3. ## Reply to Polar Coordinates Help

I am using the formula:

Point 1, Point 2 = Square root of r1^2+r2^2-(2)(r1)(r2)cos(theta2 - theta1)

square root of (7^2+1^2-2(7)(1)cos(1/2pi-7/2pi)

sq. rt. of 50-14cos(-540)
sq.rt of 50-14(.9380)
sq. rt. 50 + 13.132
sq. rt. 63.132
= 7

My possible answers are 11, 7, 8, 10

How can I get the answer 8 using this formula?

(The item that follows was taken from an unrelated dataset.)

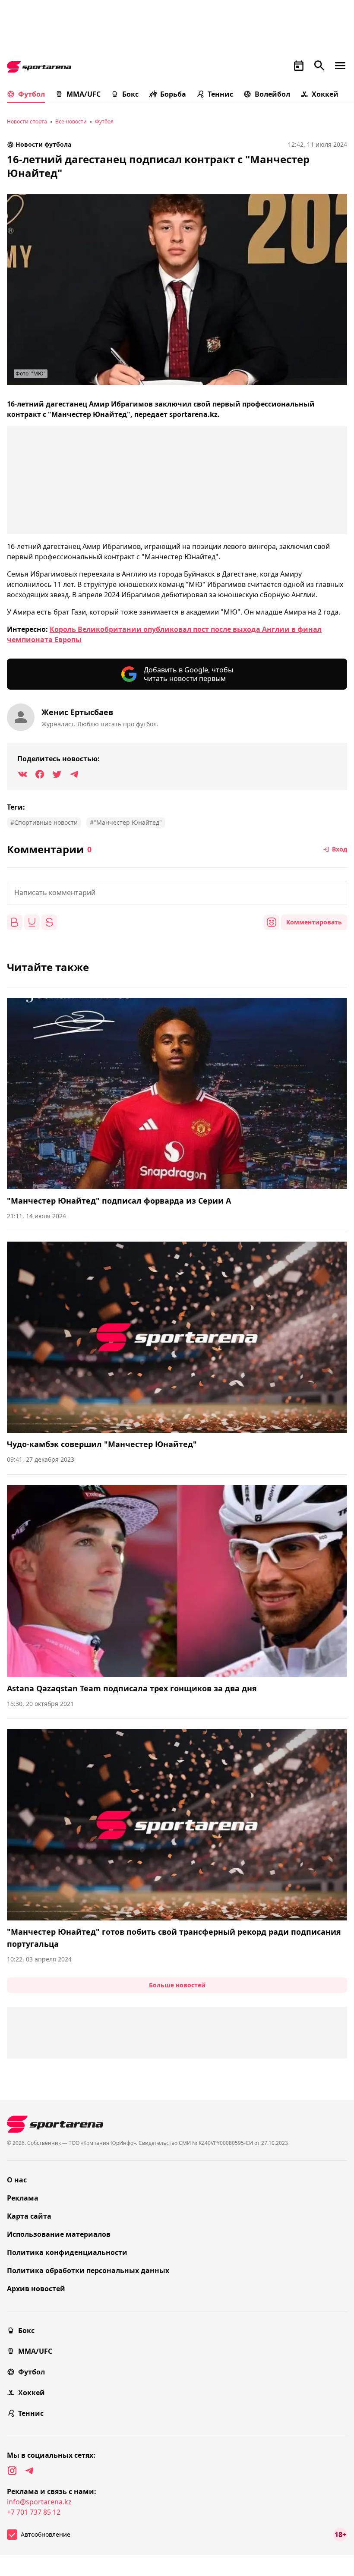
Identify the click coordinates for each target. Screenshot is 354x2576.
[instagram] (12, 2471)
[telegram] (29, 2471)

4. ## Distance between two points in polar coordinates

Hello Joanie
Originally Posted by Joanie
I am using the formula:

Point 1, Point 2 = Square root of r1^2+r2^2-(2)(r1)(r2)cos(theta2 - theta1)

square root of (7^2+1^2-2(7)(1)cos(1/2pi-7/2pi)

sq. rt. of 50-14cos(-540)
sq.rt of 50-14(.9380)
sq. rt. 50 + 13.132
sq. rt. 63.132
= 7

My possible answers are 11, 7, 8, 10

How can I get the answer 8 using this formula?
Soroban has showed you the simplest way, but if you want to know where you've gone wrong, look at the bit in red. You'd got your calculator set in radians, not degrees!